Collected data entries
++++

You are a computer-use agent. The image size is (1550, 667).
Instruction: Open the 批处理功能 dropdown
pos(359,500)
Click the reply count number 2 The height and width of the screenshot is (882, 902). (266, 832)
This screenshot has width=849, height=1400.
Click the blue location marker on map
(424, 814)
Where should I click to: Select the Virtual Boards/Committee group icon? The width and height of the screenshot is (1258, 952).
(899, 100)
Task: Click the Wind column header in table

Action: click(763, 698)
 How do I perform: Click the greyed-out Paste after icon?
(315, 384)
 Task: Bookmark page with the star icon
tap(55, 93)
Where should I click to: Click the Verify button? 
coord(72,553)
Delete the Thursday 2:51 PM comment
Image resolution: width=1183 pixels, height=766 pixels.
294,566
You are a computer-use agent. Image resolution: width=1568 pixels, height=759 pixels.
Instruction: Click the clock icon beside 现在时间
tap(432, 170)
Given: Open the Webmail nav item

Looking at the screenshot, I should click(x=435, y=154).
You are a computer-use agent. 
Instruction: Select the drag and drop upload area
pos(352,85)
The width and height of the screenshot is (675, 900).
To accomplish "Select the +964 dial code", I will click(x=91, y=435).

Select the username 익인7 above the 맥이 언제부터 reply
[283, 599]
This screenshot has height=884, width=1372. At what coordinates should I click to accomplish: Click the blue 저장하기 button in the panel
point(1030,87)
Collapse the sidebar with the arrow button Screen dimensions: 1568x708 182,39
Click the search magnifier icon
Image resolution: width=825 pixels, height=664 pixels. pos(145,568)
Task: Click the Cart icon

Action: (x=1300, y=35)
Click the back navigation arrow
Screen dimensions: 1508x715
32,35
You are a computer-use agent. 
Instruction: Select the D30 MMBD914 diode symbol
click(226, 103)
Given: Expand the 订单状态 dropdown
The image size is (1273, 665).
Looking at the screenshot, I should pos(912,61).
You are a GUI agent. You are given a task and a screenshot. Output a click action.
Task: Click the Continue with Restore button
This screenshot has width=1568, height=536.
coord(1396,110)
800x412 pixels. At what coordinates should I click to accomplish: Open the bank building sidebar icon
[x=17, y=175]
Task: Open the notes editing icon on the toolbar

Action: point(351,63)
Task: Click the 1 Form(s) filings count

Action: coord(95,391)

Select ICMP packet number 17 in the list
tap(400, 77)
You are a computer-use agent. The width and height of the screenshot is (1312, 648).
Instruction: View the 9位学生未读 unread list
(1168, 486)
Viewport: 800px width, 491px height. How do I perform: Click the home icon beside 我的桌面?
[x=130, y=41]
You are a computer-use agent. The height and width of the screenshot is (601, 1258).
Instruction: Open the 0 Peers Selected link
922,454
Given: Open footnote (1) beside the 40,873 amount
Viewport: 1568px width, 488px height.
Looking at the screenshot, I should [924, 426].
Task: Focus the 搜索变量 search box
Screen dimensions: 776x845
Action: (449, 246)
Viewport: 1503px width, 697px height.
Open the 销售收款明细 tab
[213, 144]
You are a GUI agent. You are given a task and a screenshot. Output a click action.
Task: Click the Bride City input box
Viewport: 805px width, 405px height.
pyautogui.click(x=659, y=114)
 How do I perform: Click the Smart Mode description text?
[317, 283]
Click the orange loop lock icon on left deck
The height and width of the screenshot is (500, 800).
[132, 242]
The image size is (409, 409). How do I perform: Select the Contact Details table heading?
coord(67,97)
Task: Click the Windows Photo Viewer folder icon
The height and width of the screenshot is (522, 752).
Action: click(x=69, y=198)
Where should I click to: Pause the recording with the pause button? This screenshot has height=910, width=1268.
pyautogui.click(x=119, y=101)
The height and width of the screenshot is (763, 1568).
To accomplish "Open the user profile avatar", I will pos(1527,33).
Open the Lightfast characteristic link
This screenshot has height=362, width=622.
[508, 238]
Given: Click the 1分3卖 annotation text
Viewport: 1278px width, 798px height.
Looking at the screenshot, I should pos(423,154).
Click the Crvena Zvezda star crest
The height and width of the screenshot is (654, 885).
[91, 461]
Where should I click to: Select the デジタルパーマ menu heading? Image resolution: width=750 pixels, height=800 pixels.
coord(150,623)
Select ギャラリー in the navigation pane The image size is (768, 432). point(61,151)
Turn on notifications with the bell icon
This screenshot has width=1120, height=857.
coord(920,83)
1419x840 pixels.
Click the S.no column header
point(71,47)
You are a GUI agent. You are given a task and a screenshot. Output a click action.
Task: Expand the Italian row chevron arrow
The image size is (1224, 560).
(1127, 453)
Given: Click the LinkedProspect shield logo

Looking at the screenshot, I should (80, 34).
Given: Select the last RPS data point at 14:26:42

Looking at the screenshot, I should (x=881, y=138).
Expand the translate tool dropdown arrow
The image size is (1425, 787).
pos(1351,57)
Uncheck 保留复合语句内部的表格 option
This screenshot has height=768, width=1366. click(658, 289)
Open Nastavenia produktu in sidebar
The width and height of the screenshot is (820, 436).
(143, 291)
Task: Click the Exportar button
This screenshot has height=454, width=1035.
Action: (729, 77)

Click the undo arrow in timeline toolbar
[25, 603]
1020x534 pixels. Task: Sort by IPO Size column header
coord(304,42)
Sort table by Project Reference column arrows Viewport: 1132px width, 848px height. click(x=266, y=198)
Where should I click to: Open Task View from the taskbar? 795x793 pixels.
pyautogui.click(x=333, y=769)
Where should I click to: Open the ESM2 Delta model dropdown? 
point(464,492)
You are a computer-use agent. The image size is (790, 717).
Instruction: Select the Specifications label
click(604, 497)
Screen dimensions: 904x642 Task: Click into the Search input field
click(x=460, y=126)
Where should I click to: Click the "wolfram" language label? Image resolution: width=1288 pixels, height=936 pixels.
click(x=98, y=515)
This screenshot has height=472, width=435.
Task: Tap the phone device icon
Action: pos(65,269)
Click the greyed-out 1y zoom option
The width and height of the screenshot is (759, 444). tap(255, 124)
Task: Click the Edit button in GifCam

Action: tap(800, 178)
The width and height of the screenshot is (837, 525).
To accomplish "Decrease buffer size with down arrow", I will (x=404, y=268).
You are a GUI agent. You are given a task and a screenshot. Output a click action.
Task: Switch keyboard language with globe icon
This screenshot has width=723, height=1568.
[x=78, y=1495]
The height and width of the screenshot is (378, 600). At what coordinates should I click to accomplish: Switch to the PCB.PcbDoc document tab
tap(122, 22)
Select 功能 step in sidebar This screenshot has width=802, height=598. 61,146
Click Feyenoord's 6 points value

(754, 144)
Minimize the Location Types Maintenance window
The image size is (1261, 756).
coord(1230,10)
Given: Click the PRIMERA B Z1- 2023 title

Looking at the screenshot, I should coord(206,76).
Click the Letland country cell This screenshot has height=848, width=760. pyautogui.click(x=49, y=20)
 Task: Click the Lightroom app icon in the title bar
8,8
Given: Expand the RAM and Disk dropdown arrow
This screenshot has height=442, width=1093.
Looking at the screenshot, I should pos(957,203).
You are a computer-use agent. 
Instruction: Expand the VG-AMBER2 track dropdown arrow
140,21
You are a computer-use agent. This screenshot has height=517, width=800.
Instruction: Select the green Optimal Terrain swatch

++++

### TASK PROMPT
Search the records for the string "computer" and return every line in which it occurs.

### WRITTEN REPLY
You are a computer-use agent. The image size is (1550, 667).
You are a computer-use agent. Image resolution: width=1568 pixels, height=759 pixels.
You are a computer-use agent. 
You are a computer-use agent. 
You are a computer-use agent. The width and height of the screenshot is (1312, 648).
You are a computer-use agent. The height and width of the screenshot is (601, 1258).
You are a computer-use agent. The image size is (790, 717).
You are a computer-use agent. 
You are a computer-use agent. This screenshot has height=517, width=800.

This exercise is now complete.